Throughout this process the text-processing client keeps track of the association between the character codes for the original text and the glyph indices of the final, rendered text. In addition, the client may save language and script information within the text stream to clearly associate character codes with typographical behavior.

Left-to-right and right-to-left text

When an OpenType text layout engine applies the Unicode bidi algorithm and gets to the point where mirroring needs to be performed on runs with an even, i.e. left-to-right (LTR), resolved level, it does the following:

  1. Glyph-level mirroring:

    Apply feature 'ltrm' to the entire LTR run to substitute mirrored forms.

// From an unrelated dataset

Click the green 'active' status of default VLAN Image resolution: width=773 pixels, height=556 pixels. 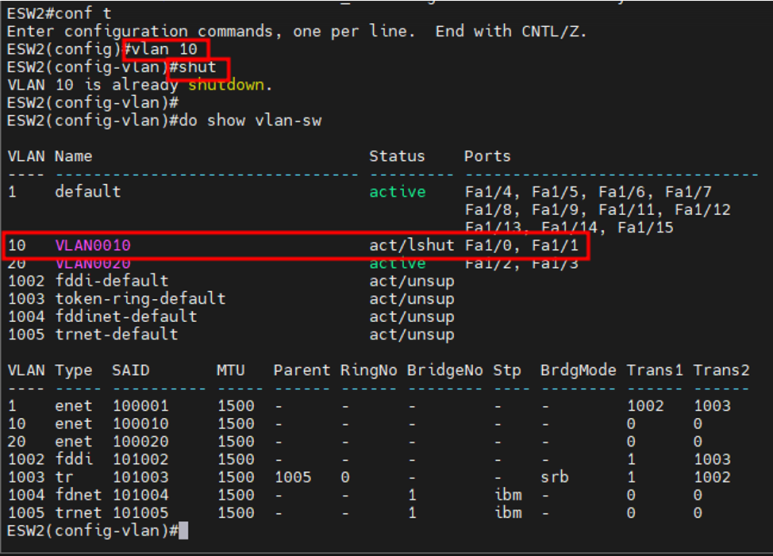tap(397, 191)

  2. LTR glyph alternates:

    Apply feature 'ltra' to the entire LTR run to finesse glyph selection.

For runs with an odd, i.e. right-to-left (RTL), resolved level, the engine does the following:

  1. Character-level mirroring:

    For each character i in the RTL run:
        If it is mapped to character j by the OMPL and cmap(j) is non-zero:
            Use glyph cmap(j) at character i

    Here OMPL refers to the OpenType Mirroring Pairs List, and cmap(j) refers to the glyph at code point j in the Unicode cmap subtable.

    For example, suppose U+0028, LEFT PARENTHESIS, occurred in the run at resolved level 1. The glyph at that code point in the run will be replaced by cmap(U+0029), since {U+0028, U+0029} is a pair in the OMPL.

  2. Glyph-level mirroring:

    The engine applies the 'rtlm' feature to the entire RTL run. The feature, if present, substitutes mirrored forms for characters other than those covered by the first elements of OMPL pairs (otherwise, it could cancel the effects of character-level mirroring).

    The data contents of the OMPL are identical to the Bidi Mirroring Glyph Property file of Unicode 5.1, and will never be revised. Thus, it will be up to the 'rtlm' feature to provide, if needed, mirrored forms for both (a) Unicode 5.1 code points with the “mirrored” property but no appropriate Unicode 5.1 character mirrors, as well as (b) all future “mirrored” property additions to Unicode, whether or not character mirrors exist for them.

    With such a division of labor between the layout engine and the font, most fonts will not need to include an 'rtlm' feature, since the mirrored forms in their Unicode cmap subtable would be adequate.

  3. RTL glyph alternates:

    The engine applies the 'rtla' feature to the entire RTL run. The feature, if present, substitutes variants appropriate for right-to-left text (other than mirrored forms).

In practice, the engine may apply features simultaneously; thus, it is up to the font vendor to ensure that the features’ lookups are ordered to achieve the desired effect of the algorithms described above. The engine may optimize its implementation in various ways, e.g. by taking advantage of the fact that character- and glyph-level mirroring won’t both apply on the same element in the run.